Ashok Row Kavi, who was the first gay man to publicly come out in 1984, has approached the Supreme Court of India, along with three other gay men and The Humsafar Trust, to decriminalise same sex relations. The petition has claimed that section 377 of the Indian Penal Code deprives LGBTQ persons of equality before law, freedom of expression, personal autonomy and right to dignity in direct violation of Articles 14, 15, 19 and 21 of the Constitution of India. The petition has urged the apex court to restrain the authorities from enforcing section 377 with regard to consensual, sexual conduct between adults in private. A Supreme Court bench of Chief Justice Dipak Mishra, Justices D Y Chandrachud and A M Khanwilkar on Tuesday May 1, issued notice to the Union government and asked it to respond with its view on the petition.
“I have been fortunate in being able to come out of the closet, but have personally witnessed the humiliation that LGBTQI people face and the detrimental emotional impact criminalization and stigma has on them. More than anything else I have witnessed the negative, impact of the law under Section 377, IPC on the lives of LGBTQI persons, particularly gay men and transgender persons, both physically and emotionally, as a result of which they live double lives. The criminalization of their core being has devastating impact on their psyche. The Humsafar Trust was primarily set up to empower LGBTQI communities to overcome the stigmatization resulting from the law and has been working on these issues for the past 24 years. Therefore it is my strong belief that IPC Sec 377 must exclude consensual, sexual conduct between adults,” says Ashok Row Kavi, founder chairperson of The Humsafar Trust.

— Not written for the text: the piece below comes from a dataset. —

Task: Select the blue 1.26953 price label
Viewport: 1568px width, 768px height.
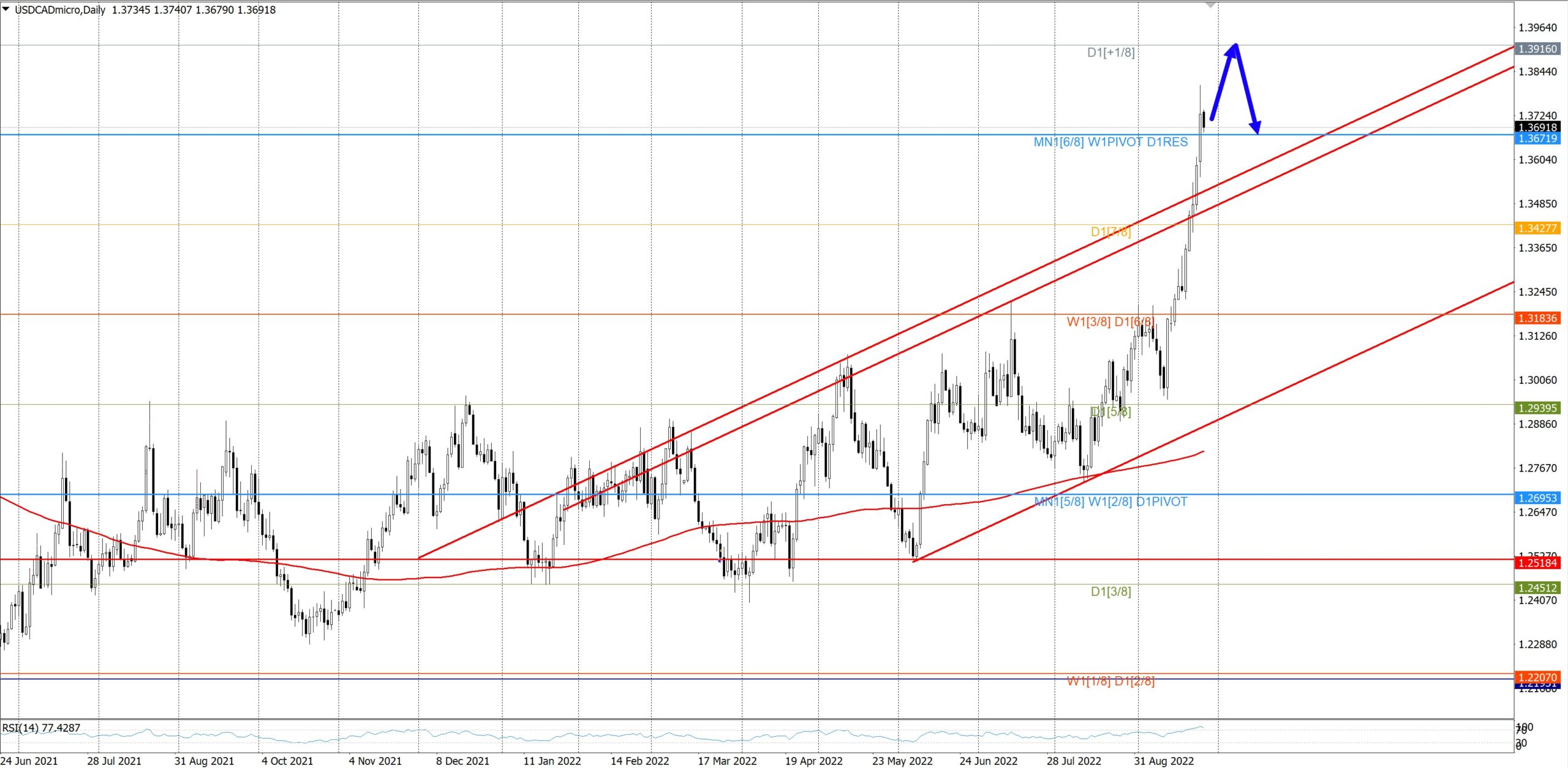Action: click(1536, 498)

The others who have filed the petition along with him are Vivek Anand, CEO of The Humsafar Trust, Gautam Yadav, who handles crisis management cases and advocacy efforts on sexuality and HIV and Yashwinder Singh, who works in HIV/AIDS related healthcare programs with homosexual men and transgender persons at HST.
Section 377 of IPC used to harass, extort and blackmail
* Between 2016–2018, HST’s crisis response team has attended to 83 crises cases in Mumbai. Of these 83, 6 cases involved an adult, homosexual male being blackmailed by the police under the fear of Section 377, IPC. In 12 cases, adult, homosexual males were threatened of a false accusation under Section 377, IPC and victims of extortion by ordinary persons, sometimes upto Rs. 1,00,000/-
* An online survey conducted by HST involving gay men and transgender persons revealed that around 57% had been subject to the fear and misuse of law under Section 377, IPC at least once in their lifetime in varying degrees, with 37% having experienced victimization within the last 12 months at the time of the survey.
* Crisis data reports by HST found 52 independent instances were LGBTQ persons have faced harassment and discrimination in workplace and healthcare settings because of their identity but none of these individuals sought or could seek legal recourse.
* In 2016, HST undertook a study titled “Understanding the Impact of the Supreme Court judgment on Section 377 on LGBTQ Communities”. The results showed that 2 in 5 LGBTQ persons had faced blackmail or know someone who has been a victim of blackmail since the Supreme Court’s decision to recriminalize homosexuality.
* In 2017 HST conducted a study with the Transgender community in three cities (Mumbai, Delhi and Bangalore) found study 59 percent of Transwomen experienced violence.
* Section 377 affects lesbian women, bisexual women and transpersons (transmen in particular) as well. It is used to harass lesbian couples and as an impediment to lesbian relationships. There have been numerous reports of lesbian couples being harassed/ dissuaded from staying together using Section 377. Between 2017 and 2018, The Humsafar Trust, through its LBT support group Umang, handled 4 cases of lesbian couples facing harassment from police and their families for wanting be in a same sex relationship.